Top of DATA FOR THIS TASK

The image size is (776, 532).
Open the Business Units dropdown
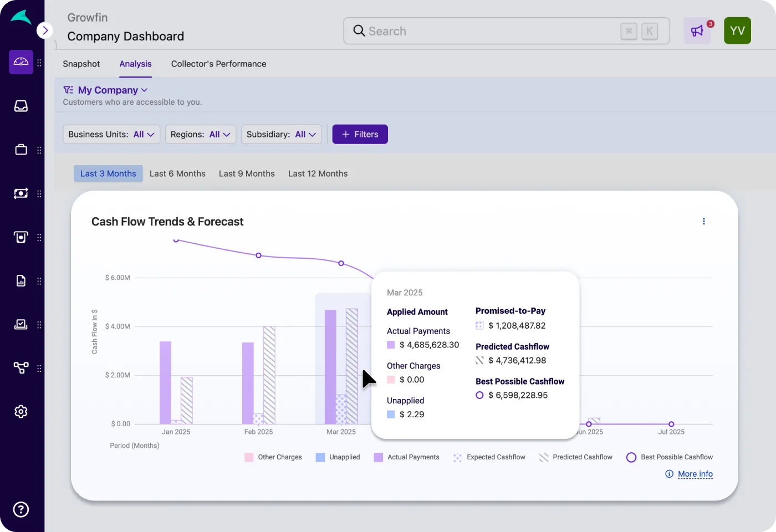pos(111,134)
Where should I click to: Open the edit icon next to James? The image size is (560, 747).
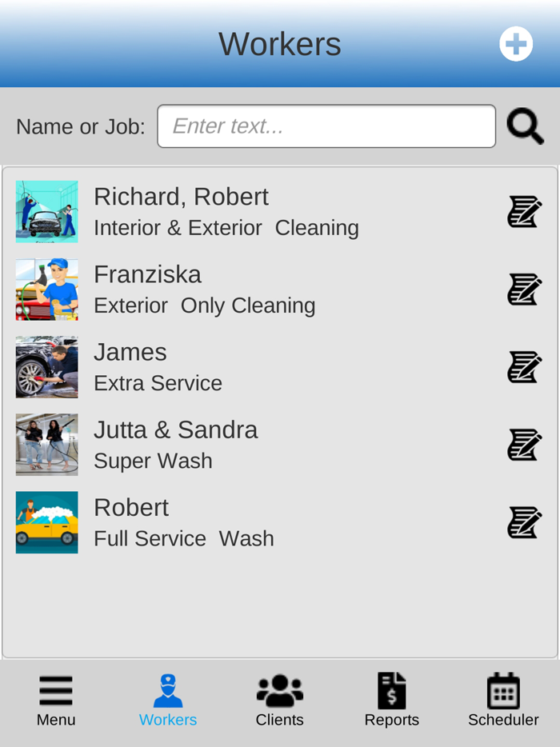tap(525, 366)
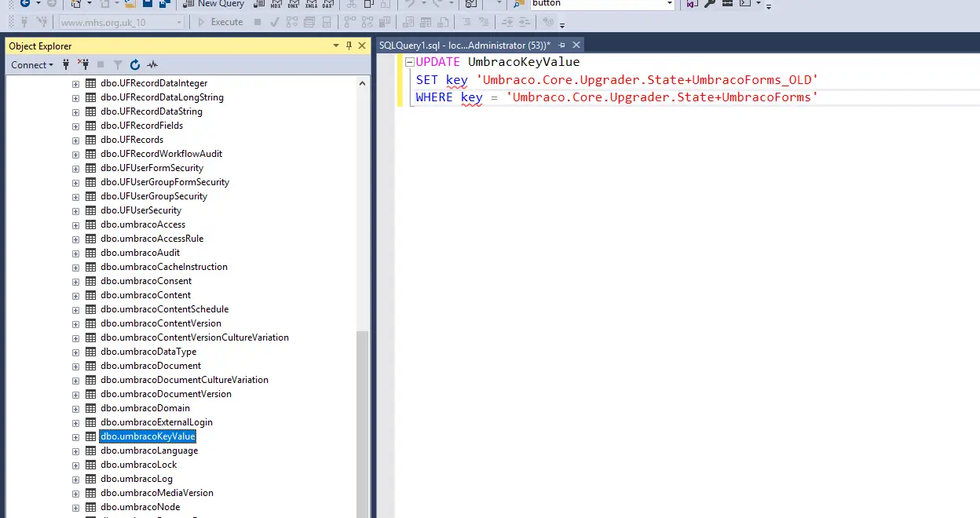Image resolution: width=980 pixels, height=518 pixels.
Task: Click the Object Explorer filter icon
Action: 118,65
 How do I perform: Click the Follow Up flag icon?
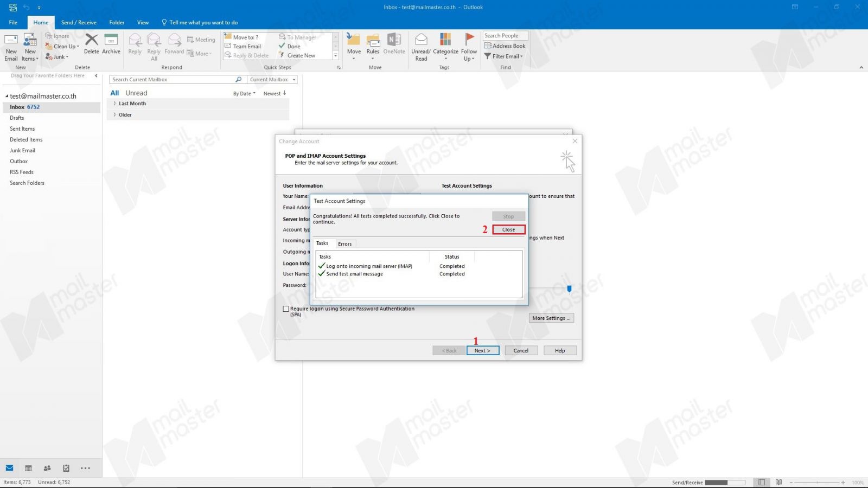pyautogui.click(x=469, y=40)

Bottom of DATA FOR THIS TASK

With the pictures left out, copy exactly the lines from the line holding "Open the Business Units dropdown" through the final line of the records, including both.

• **ANSWER TO THE EXERCISE**:
Open the Business Units dropdown
pos(111,134)
Where should I click to: Open the edit icon next to James? The image size is (560, 747).
tap(525, 366)
Image resolution: width=980 pixels, height=518 pixels.
Task: Click the Object Explorer filter icon
Action: 118,65
 How do I perform: Click the Follow Up flag icon?
pyautogui.click(x=469, y=40)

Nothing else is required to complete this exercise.